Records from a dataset

>>>

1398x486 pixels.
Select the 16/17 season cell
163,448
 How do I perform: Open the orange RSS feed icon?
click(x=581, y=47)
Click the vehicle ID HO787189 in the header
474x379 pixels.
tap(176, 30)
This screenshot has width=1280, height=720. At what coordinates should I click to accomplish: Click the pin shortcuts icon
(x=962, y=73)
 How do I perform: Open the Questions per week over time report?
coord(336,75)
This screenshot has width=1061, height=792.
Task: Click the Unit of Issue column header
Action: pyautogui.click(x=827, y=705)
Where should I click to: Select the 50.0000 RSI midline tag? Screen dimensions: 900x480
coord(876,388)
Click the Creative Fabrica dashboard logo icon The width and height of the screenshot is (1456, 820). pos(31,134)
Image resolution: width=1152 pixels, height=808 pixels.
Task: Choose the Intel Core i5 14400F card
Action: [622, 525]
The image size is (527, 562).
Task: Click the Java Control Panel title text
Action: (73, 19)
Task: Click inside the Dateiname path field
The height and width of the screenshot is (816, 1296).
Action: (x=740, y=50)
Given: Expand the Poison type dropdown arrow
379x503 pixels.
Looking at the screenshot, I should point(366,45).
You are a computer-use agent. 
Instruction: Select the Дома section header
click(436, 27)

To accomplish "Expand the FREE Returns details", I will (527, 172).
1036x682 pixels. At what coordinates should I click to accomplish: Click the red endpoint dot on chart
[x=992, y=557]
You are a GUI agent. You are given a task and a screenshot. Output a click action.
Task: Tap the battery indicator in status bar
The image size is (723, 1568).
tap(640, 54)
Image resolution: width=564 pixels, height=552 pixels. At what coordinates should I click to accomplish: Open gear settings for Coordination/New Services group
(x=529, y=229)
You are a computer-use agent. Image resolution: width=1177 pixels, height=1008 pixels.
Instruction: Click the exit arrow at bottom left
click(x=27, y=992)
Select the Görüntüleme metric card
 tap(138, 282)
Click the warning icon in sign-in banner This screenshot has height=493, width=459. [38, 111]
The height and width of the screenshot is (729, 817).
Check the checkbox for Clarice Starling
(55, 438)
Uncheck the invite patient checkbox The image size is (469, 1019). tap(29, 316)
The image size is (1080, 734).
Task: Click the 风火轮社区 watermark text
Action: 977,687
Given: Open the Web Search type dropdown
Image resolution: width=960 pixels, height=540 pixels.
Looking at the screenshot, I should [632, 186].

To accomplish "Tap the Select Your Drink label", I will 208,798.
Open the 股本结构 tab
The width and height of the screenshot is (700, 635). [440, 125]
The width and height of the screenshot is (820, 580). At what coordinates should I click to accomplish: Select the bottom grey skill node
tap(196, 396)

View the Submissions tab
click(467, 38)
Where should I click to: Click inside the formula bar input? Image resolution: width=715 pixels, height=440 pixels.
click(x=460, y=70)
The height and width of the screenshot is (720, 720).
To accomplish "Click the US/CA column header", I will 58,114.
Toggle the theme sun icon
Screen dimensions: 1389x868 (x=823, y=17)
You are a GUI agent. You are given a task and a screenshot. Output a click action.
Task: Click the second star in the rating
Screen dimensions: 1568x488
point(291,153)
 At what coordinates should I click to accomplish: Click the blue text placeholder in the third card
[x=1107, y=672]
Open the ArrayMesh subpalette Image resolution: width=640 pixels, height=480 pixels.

<<<

→ Exercise objective:
Looking back over the records above, in how many lines does the word "agent" occur? Give the number alone.

→ Written response:
4